Requirement ::
Show every line of the listing below that contains the word "should", copying each such line in full.

Saved entries:
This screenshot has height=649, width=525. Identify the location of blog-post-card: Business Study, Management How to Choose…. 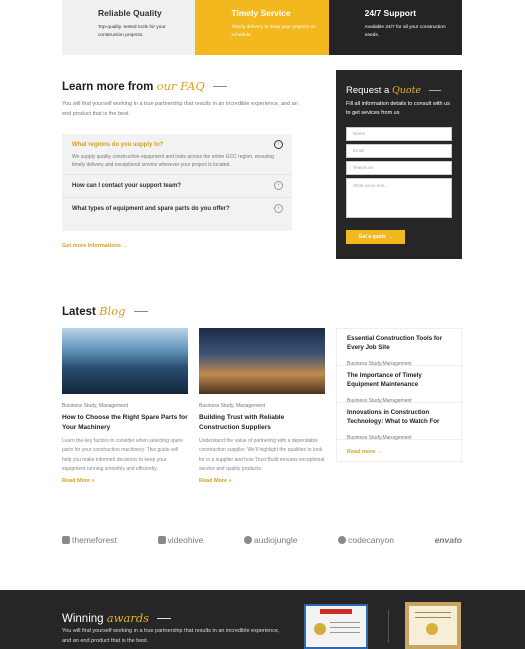
(125, 406).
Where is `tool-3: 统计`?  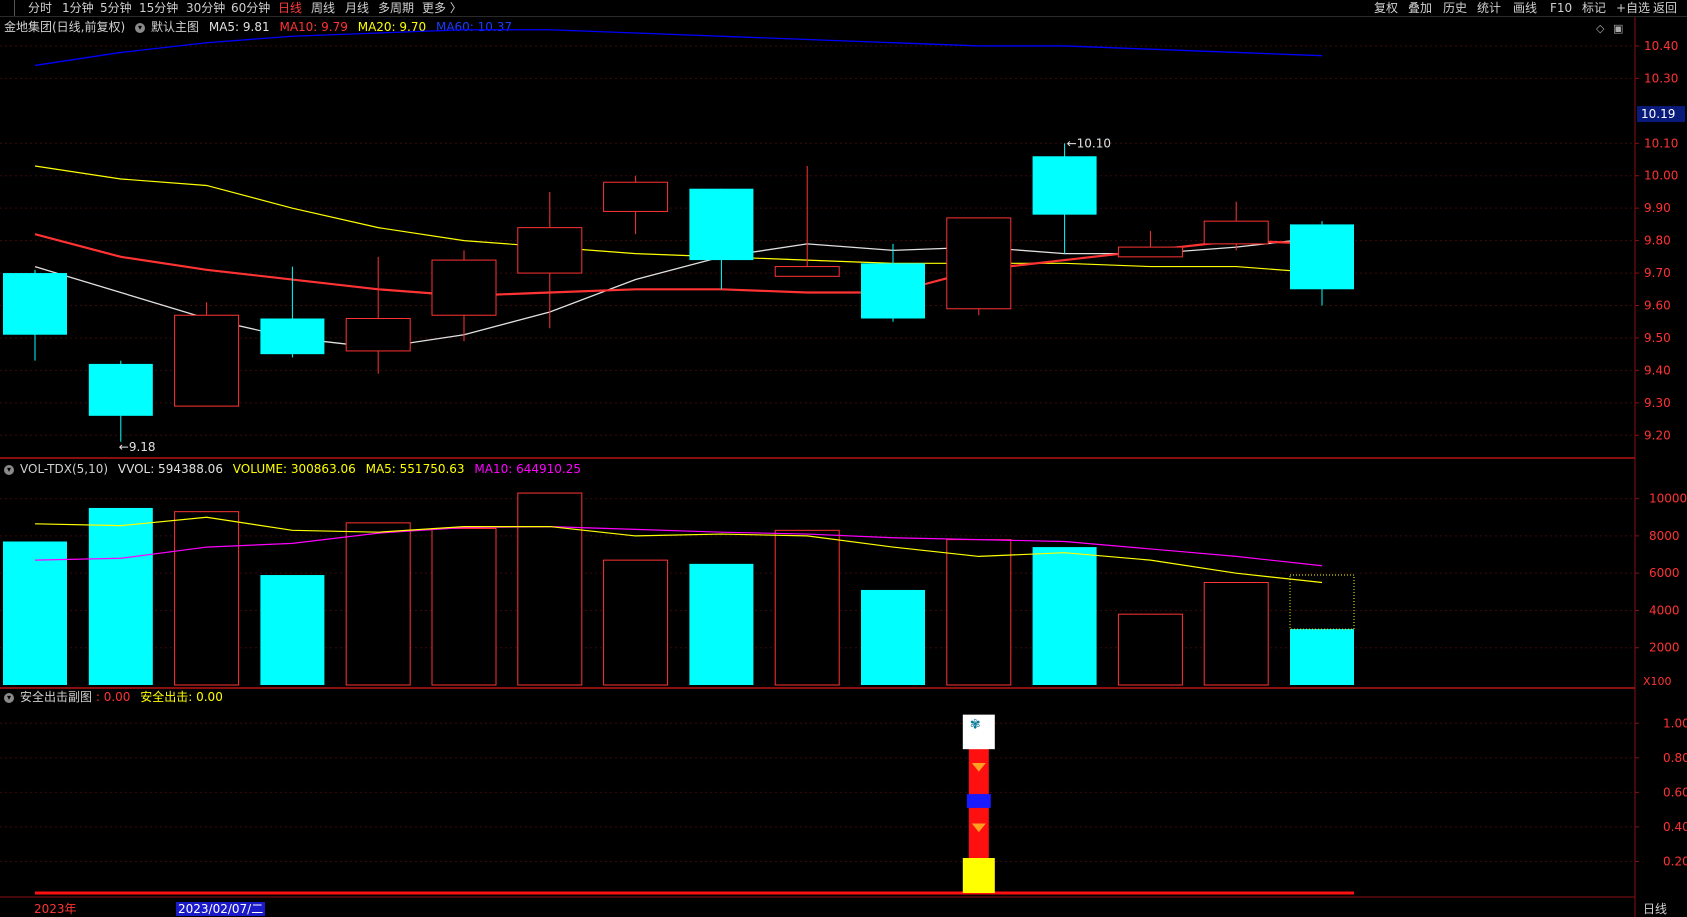
tool-3: 统计 is located at coordinates (1489, 8).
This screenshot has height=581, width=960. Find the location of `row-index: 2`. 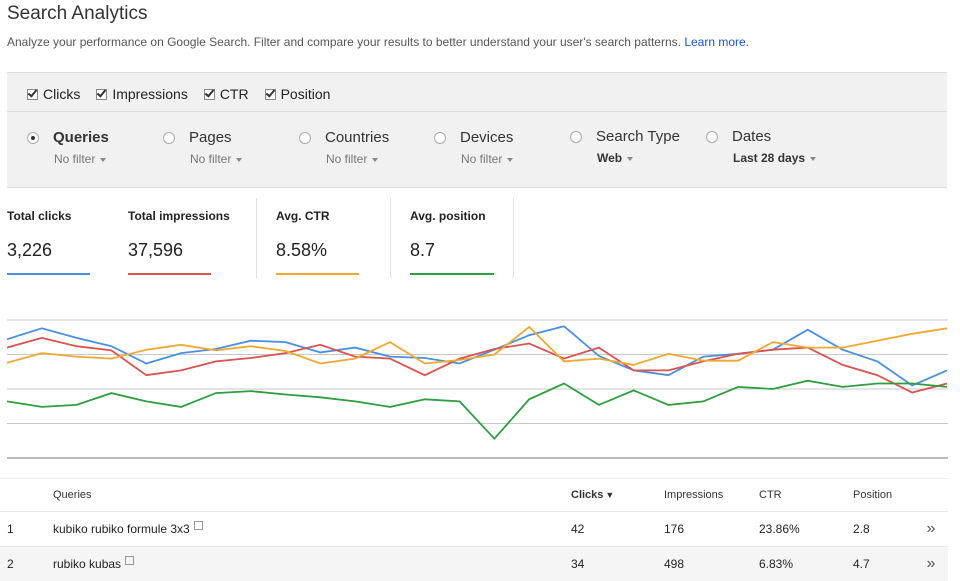

row-index: 2 is located at coordinates (10, 564).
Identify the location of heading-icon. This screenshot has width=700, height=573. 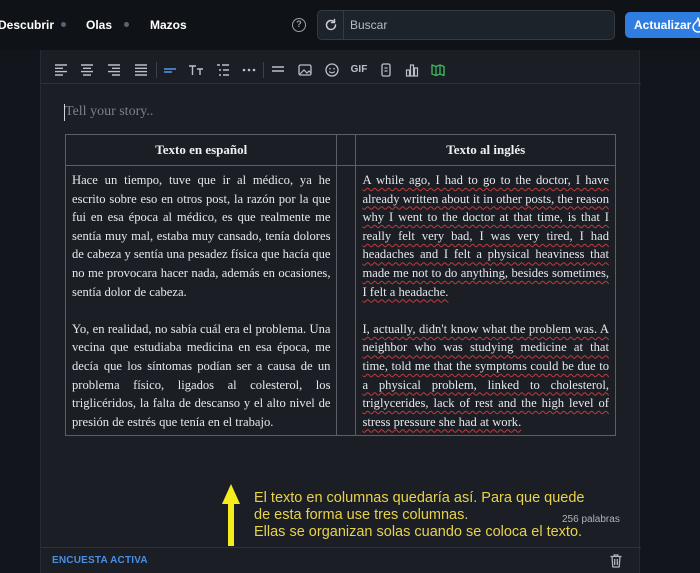
(170, 70).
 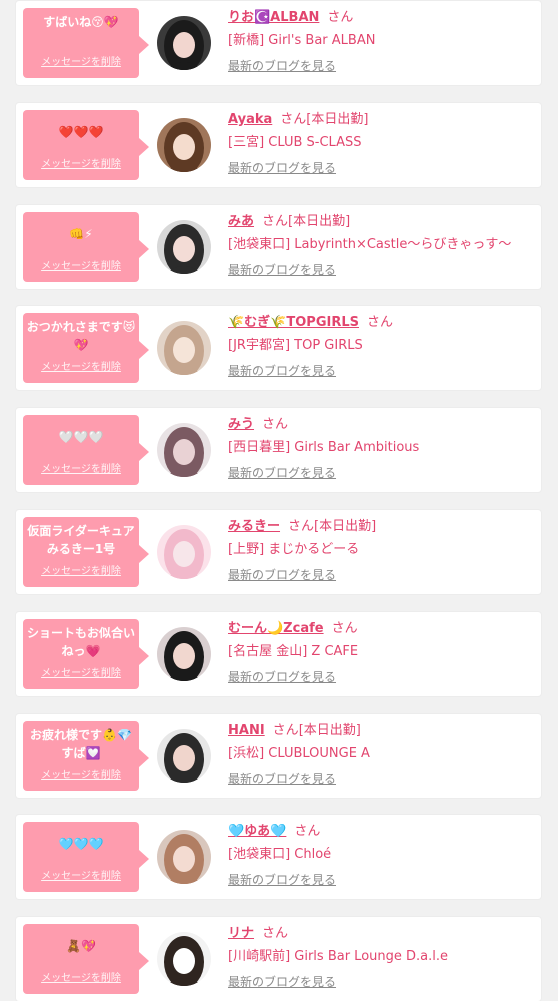 What do you see at coordinates (257, 832) in the screenshot?
I see `user-name-link: 🩵ゆあ🩵` at bounding box center [257, 832].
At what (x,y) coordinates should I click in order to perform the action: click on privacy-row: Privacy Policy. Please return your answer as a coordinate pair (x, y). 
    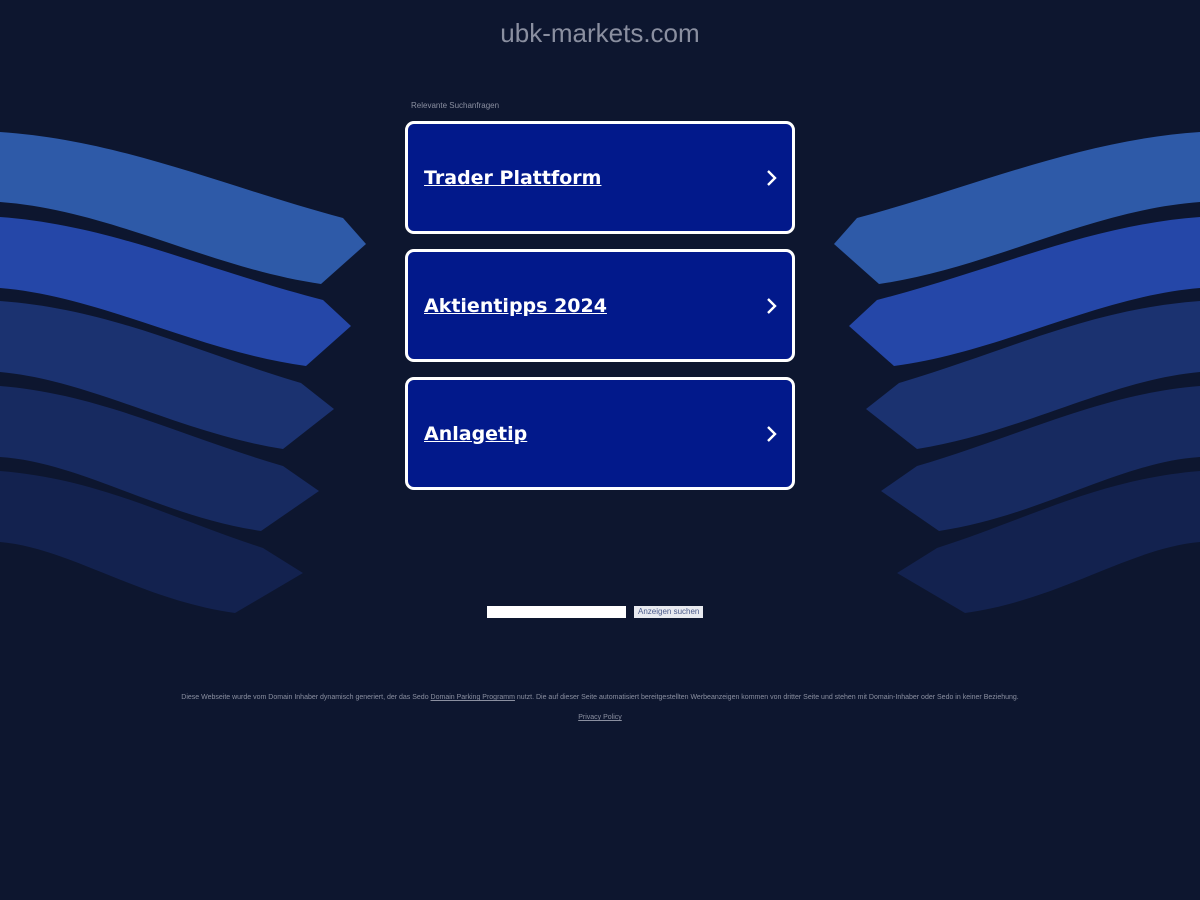
    Looking at the image, I should click on (600, 718).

Task response ::
At what (x,y) coordinates should I click in order to perform the action: click on privacy-row: Privacy Policy. Please return your answer as a coordinate pair (x, y). 
    Looking at the image, I should click on (600, 718).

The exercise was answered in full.